### [TASK DETAILS]
Recast these lines as a JSON list of strings, one string per line, dropping blank lines and leaving the pictures out.

(Saved entries)
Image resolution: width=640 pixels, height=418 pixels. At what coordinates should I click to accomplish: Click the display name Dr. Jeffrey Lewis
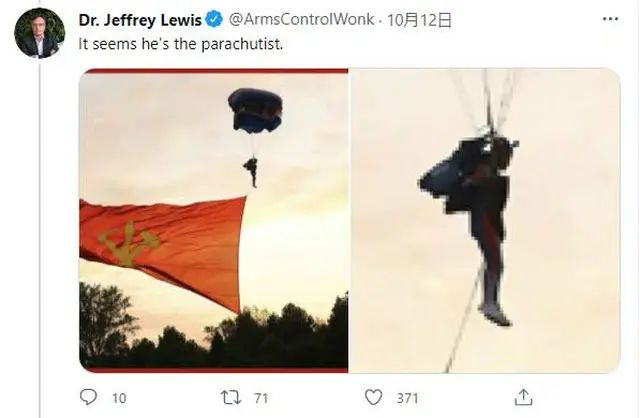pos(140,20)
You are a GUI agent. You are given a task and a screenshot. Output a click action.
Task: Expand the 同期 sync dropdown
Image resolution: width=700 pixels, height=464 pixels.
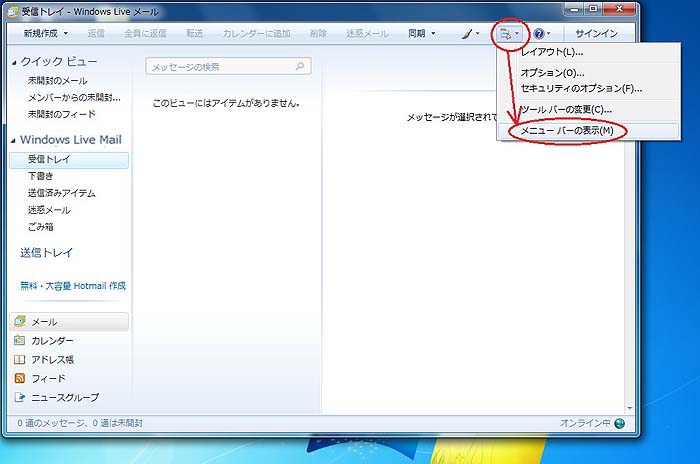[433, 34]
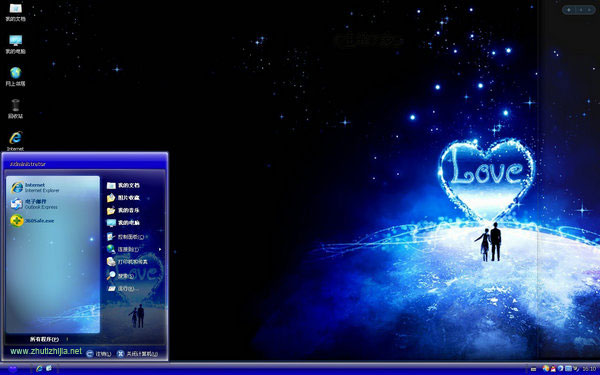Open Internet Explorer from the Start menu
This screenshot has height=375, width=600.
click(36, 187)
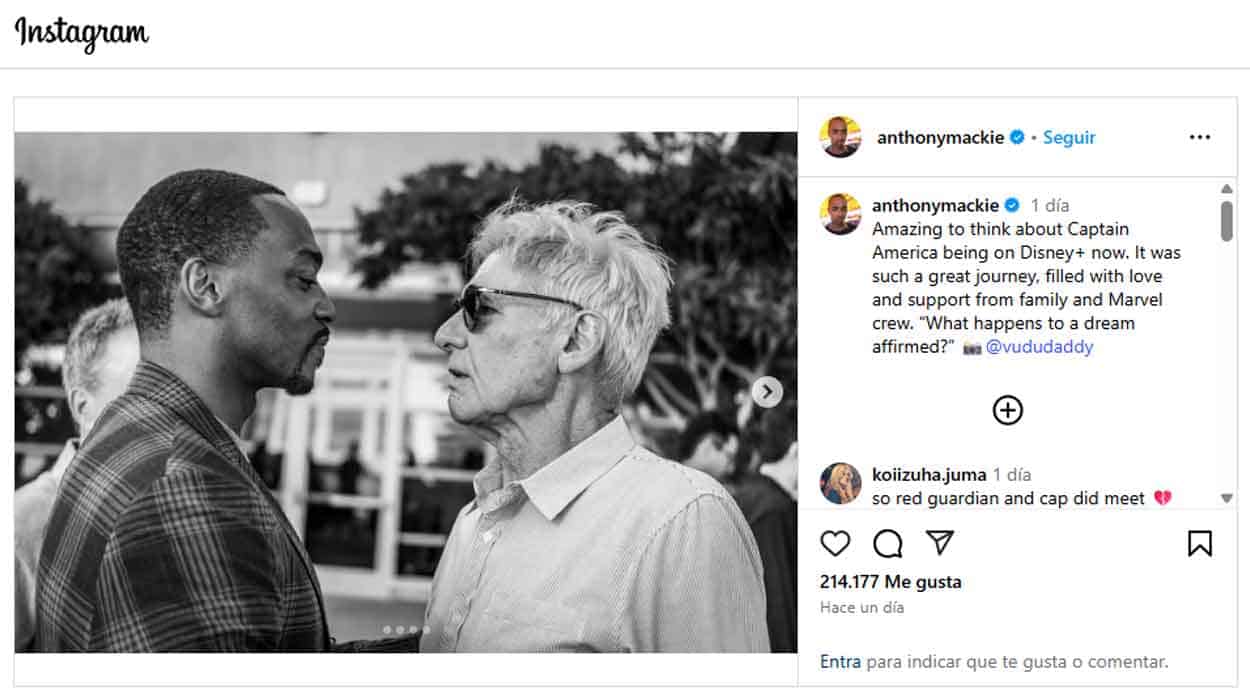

### [ANSWER FOR THIS EXERCISE]
[
  "Image resolution: width=640 pixels, height=418 pixels. At what coordinates should I click to accomplish: Click the display name Dr. Jeffrey Lewis",
  "pos(140,20)",
  "You are a GUI agent. You are given a task and a screenshot. Output a click action.",
  "Task: Expand the 同期 sync dropdown",
  "Image resolution: width=700 pixels, height=464 pixels.",
  "[433, 34]",
  "Open Internet Explorer from the Start menu",
  "This screenshot has height=375, width=600.",
  "click(36, 187)"
]